The method, called Decode-gLM, works like this: an encoder compresses the model’s complex neural activity into a few key features, and a decoder then uses these features to rebuild the original activity. To purify the features, the researchers added a sparsity constraint, forcing the encoder to select only the most important information.

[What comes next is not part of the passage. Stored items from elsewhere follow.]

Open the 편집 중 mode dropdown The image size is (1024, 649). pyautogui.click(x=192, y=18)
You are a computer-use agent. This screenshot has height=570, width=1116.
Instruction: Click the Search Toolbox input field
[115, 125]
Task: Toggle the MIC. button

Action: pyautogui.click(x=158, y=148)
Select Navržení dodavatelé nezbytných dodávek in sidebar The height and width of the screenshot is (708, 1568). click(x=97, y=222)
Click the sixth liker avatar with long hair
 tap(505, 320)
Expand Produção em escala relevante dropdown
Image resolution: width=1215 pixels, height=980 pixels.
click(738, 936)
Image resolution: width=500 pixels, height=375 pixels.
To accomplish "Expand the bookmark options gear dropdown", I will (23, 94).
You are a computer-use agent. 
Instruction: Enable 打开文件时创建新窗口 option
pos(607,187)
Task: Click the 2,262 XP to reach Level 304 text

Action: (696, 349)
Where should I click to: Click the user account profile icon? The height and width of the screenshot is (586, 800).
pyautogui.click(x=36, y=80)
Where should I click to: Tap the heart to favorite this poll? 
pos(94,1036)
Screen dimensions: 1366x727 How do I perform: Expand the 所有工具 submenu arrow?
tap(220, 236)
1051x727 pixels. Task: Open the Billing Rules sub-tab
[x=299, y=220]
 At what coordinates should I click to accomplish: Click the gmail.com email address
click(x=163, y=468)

The results show that the SAE model automatically learned over 100 features with clear biological meaning from the genomic model, without human supervision. These features include “signatures” for promoters, enhancers, and specific gene families. It acts like a translator, turning the computer’s binary language into a genetic language that biologists can understand.

With this “translator,” we can thoroughly audit the model. The researchers found a feature strongly related to the Cytomegalovirus (CMV) enhancer, even though viruses were explicitly excluded from the training data. Tracing it back, they discovered the human reference genome database was contaminated with viral sequences. Without SAEs, this kind of hidden data leakage might never have been found.

The researchers also trained a “Meta-SAE” on top of these features to explore how they relate to each other. The results showed that several independent features related to the Human Immunodeficiency Virus (HIV) were linked by a single, higher-level abstract feature. This suggests the model not only identifies individual genetic elements but is also starting to understand the biological processes where they work together.

This “scalpel” can also directly manipulate the model. The researchers identified a feature linked to antibiotic resistance. By “enhancing” it, they successfully guided the model to locate a known aminoglycoside resistance mutation on the 16S rRNA gene. This is like directly telling the AI: “Go look for resistance mutations in that direction.”

Decode-gLM brings sparse autoencoders to genomics, allowing us to interpret, audit, and even steer these complex AI models. This greatly increases our trust in them. For developers, this isn’t just a technical step forward. It marks the start of a new era where we can work alongside AI, not just use it as a black box tool.

📜Title: Decode-gLM: Tools to Interpret, Audit, and Steer Genomic Language Models 🌐Paper: https://www.biorxiv.org/content/10.1101/2025.10.31.685860v2.full.pdf

2. A New Step in AI Drug Discovery: qcGEM Blends Quantum Chemistry to Reshape Molecular Representation

In AI-aided drug discovery, a central problem has always been how to accurately describe a molecule to a computer. Traditional methods, like fingerprints or simple graph structures, focus mainly on how atoms are connected. But this is not enough. A molecule’s actual behavior is determined by complex physicochemical properties, such as its 3D shape and electron cloud distribution.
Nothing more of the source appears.